We live by the motto “better to be safe than sorry” but will the release of a HIV Self Test Kit help lower the number of people who are unaware they are infected, or just increase paranoia throughout the country? Scenes of Reason decodes HIV and asks whether people should have to pay to get checked…
For the first time, people will be able to purchase a HIV self test kit to use at home. It’s the first time you’ll be able to buy testing kits which have been legally certified for home use. Unlike other HIV tests they don’t need to be sent off to a lab to get results.
The tests will give a result in 15 minutes, although anybody testing positive must go to their doctor to be diagnosed again. It is supposed to be 99.7% accurate.
Human Immunodeficiency Virus attacks the body’s immune system, which is the system in your body which protects you from disease and illness. HIV is transmitted through blood and other bodily fluids. It can be caught by having sex without a condom, or by sharing infected needles. So, when it comes to sharing needles – just, no.
There is no cure to HIV but treatment exists enabling most people with the virus to live for a long time and remain healthy. However, it is extremely important to diagnose the virus sooner rather than later. HIV can lead to AIDS which stands for Acquired Immune Deficiency Syndrome. At this stage the body cannot fight off infections. Sufferers are left extremely weak and in danger of death from illnesses such as pneumonia, tuberculosis and some cancers among others.
HIV does NOT just affect gay men. Anyone can catch HIV – male or female, young or old, gay, straight or bi-sexual. AIDS is a problem ALL across the world – not just Africa. Although AIDS is undoubtedly a problem in Africa, it is a worldwide issue.
You don’t need to be sexually promiscuous to contract HIV. Apart from unprotected sex there are other ways the virus can be transmitted – i.e. from contaminated needles, and in some cases from mother to child (however the good news is that with proper treatment you can significantly reduce the risk of this occurring). Now we’ve got that cleared up…
When infected by HIV most people experience flu-like symptoms for 2-6 weeks, after which most people experience no further symptoms for years. Most commonly people will complain of a sore throat, fever, a rash on the body and sometimes tiredness and swollen glands. Around 26,000 people are estimated to have the virus and be unaware of it, leading to the spread of the disease.
The HIV Self Test Kit is the product of BioSURE UK, a company which specialises in testing solutions. If you get infected with HIV your body will try to fight it by producing anti-bodies (special types of protein made by white blood cells to kill off invading viruses). HIV tests search for these anti-bodies in your blood. If it finds traces of these anti-bodies two purple lines appear, which indicates the user is HIV positive.
The HIV self test kit costs £29.95 and can be purchased from the BioSURE website and via the NHS.

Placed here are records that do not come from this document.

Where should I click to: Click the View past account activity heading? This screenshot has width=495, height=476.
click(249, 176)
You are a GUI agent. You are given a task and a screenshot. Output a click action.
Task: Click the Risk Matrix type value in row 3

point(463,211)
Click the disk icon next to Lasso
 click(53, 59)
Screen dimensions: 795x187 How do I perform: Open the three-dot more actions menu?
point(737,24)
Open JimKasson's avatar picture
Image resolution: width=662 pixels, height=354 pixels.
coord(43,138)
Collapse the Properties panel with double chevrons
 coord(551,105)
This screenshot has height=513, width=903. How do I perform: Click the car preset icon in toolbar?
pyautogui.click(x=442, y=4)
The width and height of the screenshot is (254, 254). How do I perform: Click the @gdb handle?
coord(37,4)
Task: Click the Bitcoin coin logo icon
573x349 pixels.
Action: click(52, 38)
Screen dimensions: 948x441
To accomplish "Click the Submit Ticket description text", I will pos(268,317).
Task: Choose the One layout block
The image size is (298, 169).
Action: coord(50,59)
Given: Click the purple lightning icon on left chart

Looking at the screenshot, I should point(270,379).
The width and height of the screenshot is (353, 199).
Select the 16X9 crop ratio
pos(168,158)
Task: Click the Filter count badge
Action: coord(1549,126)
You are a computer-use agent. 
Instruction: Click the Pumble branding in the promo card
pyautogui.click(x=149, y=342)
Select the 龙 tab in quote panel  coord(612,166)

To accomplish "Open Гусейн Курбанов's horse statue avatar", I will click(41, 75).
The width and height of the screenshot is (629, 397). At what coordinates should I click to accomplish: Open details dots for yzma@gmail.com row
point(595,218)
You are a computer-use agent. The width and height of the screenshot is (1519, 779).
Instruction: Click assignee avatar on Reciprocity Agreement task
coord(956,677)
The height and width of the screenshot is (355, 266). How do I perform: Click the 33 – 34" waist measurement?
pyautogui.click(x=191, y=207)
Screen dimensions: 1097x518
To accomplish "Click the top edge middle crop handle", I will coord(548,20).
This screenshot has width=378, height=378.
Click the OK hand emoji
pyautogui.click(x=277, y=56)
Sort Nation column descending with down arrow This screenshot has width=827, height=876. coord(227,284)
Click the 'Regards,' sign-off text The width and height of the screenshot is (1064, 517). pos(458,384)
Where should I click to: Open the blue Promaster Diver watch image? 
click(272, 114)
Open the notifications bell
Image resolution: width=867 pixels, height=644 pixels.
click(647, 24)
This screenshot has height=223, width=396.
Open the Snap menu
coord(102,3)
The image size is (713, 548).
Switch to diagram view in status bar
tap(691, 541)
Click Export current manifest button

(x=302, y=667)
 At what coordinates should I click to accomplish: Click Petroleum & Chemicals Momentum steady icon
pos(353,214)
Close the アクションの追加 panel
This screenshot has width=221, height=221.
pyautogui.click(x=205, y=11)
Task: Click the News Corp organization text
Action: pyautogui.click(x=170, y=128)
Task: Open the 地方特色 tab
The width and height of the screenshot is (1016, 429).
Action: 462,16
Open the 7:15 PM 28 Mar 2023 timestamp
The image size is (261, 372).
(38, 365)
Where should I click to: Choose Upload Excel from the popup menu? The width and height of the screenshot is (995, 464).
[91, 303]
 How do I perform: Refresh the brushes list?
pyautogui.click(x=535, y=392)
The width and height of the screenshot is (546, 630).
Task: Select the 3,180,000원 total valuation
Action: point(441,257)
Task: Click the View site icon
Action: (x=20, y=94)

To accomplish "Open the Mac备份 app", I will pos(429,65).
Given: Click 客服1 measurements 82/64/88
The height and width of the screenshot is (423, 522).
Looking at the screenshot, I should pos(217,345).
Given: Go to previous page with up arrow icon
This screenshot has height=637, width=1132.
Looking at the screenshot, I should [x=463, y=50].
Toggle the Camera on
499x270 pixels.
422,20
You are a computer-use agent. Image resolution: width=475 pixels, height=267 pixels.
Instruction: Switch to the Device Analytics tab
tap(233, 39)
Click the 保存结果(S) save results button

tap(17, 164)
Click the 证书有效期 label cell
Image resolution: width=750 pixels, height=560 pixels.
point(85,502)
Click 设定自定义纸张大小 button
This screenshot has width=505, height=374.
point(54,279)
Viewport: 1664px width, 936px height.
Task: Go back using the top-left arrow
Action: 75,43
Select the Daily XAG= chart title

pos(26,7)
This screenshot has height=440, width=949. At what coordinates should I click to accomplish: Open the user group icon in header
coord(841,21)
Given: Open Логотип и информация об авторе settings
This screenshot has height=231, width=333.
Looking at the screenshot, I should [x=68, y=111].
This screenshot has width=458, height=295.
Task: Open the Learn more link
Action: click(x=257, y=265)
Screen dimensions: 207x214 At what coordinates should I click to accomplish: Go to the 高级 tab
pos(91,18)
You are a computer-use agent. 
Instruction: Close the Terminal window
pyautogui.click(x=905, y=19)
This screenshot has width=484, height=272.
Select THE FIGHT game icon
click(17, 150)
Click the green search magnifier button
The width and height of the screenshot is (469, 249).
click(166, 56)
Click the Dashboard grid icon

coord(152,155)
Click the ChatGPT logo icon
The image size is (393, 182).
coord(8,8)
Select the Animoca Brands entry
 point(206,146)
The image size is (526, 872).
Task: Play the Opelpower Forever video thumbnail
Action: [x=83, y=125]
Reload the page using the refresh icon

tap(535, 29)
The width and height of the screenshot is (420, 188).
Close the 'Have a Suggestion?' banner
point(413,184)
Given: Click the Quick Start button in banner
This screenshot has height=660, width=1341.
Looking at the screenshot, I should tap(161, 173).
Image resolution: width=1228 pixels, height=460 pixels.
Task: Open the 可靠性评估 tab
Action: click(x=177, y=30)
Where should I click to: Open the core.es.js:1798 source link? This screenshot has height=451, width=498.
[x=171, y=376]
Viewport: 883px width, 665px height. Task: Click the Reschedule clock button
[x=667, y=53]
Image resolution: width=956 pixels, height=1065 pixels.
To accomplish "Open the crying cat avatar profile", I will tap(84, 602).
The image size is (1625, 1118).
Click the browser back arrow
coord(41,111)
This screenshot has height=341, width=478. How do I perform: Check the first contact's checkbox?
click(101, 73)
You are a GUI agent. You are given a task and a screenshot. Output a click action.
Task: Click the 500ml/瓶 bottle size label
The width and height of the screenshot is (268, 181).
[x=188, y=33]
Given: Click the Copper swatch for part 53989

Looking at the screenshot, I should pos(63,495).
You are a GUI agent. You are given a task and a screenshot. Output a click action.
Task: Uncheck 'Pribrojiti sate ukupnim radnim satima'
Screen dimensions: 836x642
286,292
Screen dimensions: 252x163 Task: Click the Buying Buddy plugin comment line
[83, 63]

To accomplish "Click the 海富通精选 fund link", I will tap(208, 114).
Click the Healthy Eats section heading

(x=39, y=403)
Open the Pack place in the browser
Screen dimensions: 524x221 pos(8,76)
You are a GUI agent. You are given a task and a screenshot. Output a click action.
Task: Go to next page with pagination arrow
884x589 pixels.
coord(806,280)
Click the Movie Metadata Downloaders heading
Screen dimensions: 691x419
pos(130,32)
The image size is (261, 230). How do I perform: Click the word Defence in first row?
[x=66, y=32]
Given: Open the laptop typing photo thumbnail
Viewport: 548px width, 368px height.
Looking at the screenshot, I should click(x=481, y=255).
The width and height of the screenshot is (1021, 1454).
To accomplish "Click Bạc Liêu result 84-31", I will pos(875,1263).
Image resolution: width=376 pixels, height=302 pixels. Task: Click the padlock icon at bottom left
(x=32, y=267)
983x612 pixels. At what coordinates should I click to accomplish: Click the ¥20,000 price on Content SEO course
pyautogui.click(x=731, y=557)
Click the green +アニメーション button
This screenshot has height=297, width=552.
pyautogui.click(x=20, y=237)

Anything which assists diagnosis and lowers the risk of death is obviously a good thing. Although the accuracy is high, it is not 100% and the HIV self test kit may not pick up infections that have happened recently within last three months. BioSURE have also acknowledged this:
“the BioSURE HIV self-test may not detect recent HIV infection as it can take up to three months for the level of antibodies to become detectable,” – Brigette Bard, the founder of BioSure
Therefore if you think you have or are at risk of catching HIV you should go to your doctor and get checked as soon as possible. And if you use the HIV Self Test Kit and are confirmed positive – you must also go to your doctor to be re-tested. HIV charities have supported the launch of the product but have also re-enforced the need to improve access to support for those who have been diagnosed. HIV testing is provided by the National Health Service (NHS) free of charge to anyone. Some clinics also get your results back to you on the same day. Many major news outlets failed to mention this in their reports.
The home kit will hopefully increase the number of people getting checked out, and therefore lower the number of people dying from HIV related illnesses. All good then, unless you test positive and you have to go to the doctors anyway.
However – “Flu-like Symptoms” is a pretty broad description – are we going to see a load of “man-flu” sufferers panicking and running out to buy the kit? Does more need to be done to educate people about the virus?
And how do you feel about having to pay £30, when the NHS provides a free service? Is it more important that the NHS should receive enough funding to continue and improve its service?
All valid questions – but what do you think? Should people have to pay to get a HIV Self Test Kit? Let us know what you think.